If peripartum cardiomyopathy is suspected, ECG, chest X-ray, and echocardiography are done. BNP (brain [B-type] natriuretic peptide) or NT-proBNP (N-terminal pro b-type natriuretic peptide) is measured.
Specific causes of edema during pregnancy are treated.
Physiologic edema can be reduced by the following:
Intermittently lying on the left side (left lateral decubitus position), which moves the uterus off the inferior vena cava
Intermittently elevating the lower extremities
Wearing elastic compression stockings
Wearing loose clothing that does not restrict blood flow, particularly in the legs
Edema is common and usually benign (physiologic) during late pregnancy.

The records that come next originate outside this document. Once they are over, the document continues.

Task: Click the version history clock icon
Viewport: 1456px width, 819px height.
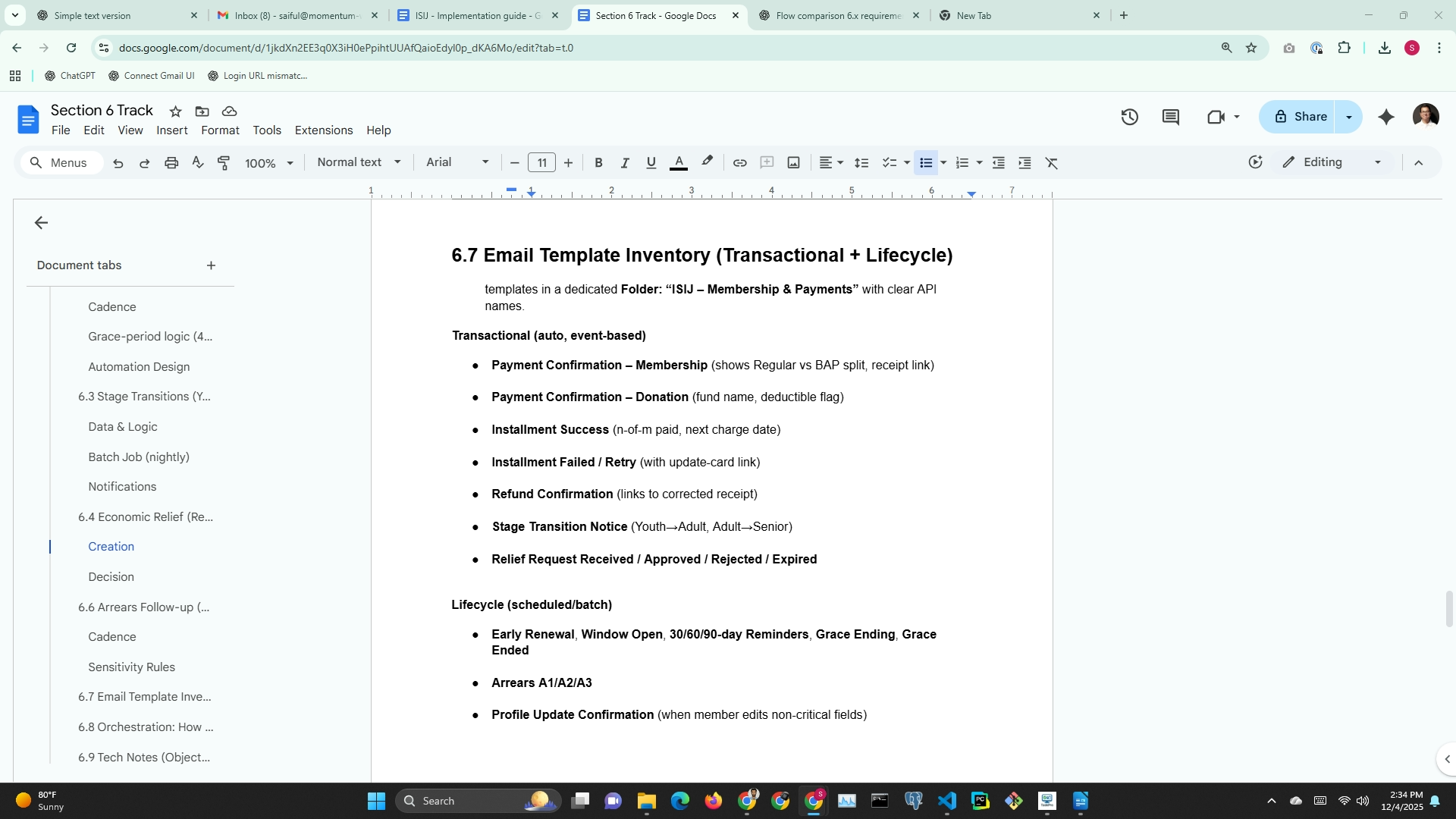Action: [1129, 117]
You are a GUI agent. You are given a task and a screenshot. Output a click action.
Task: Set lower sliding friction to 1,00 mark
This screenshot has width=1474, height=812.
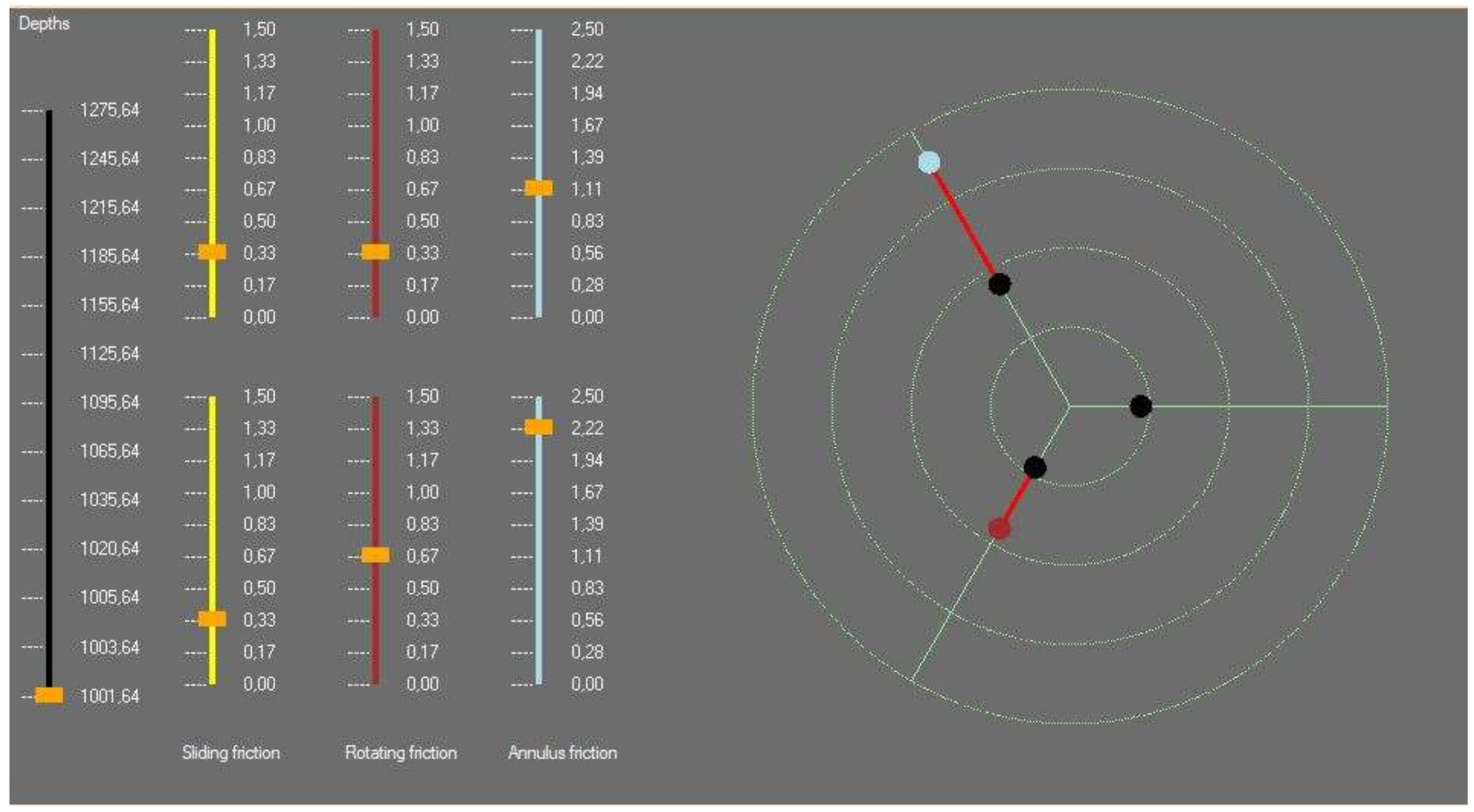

Physiologic edema is reduced by lying in the left lateral decubitus position, elevating the lower extremities, using compression stockings, and wearing loose clothing that does not restrict blood flow.
New-onset hypertension and proteinuria indicate preeclampsia; absence of proteinuria does not exclude preeclampsia.
Evaluate patients for DVT if they have unilateral leg edema, redness, warmth, and tenderness.
Evaluate patients for peripartum cardiomyopathy if they have dyspnea and if the physical examination detects evidence of fluid overload.
Because preeclampsia significantly increases the risk of peripartum cardiomyopathy, rapidly evaluate patients who have preeclampsia and possible cardiac dysfunction and/or pulmonary edema for peripartum cardiomyopathy.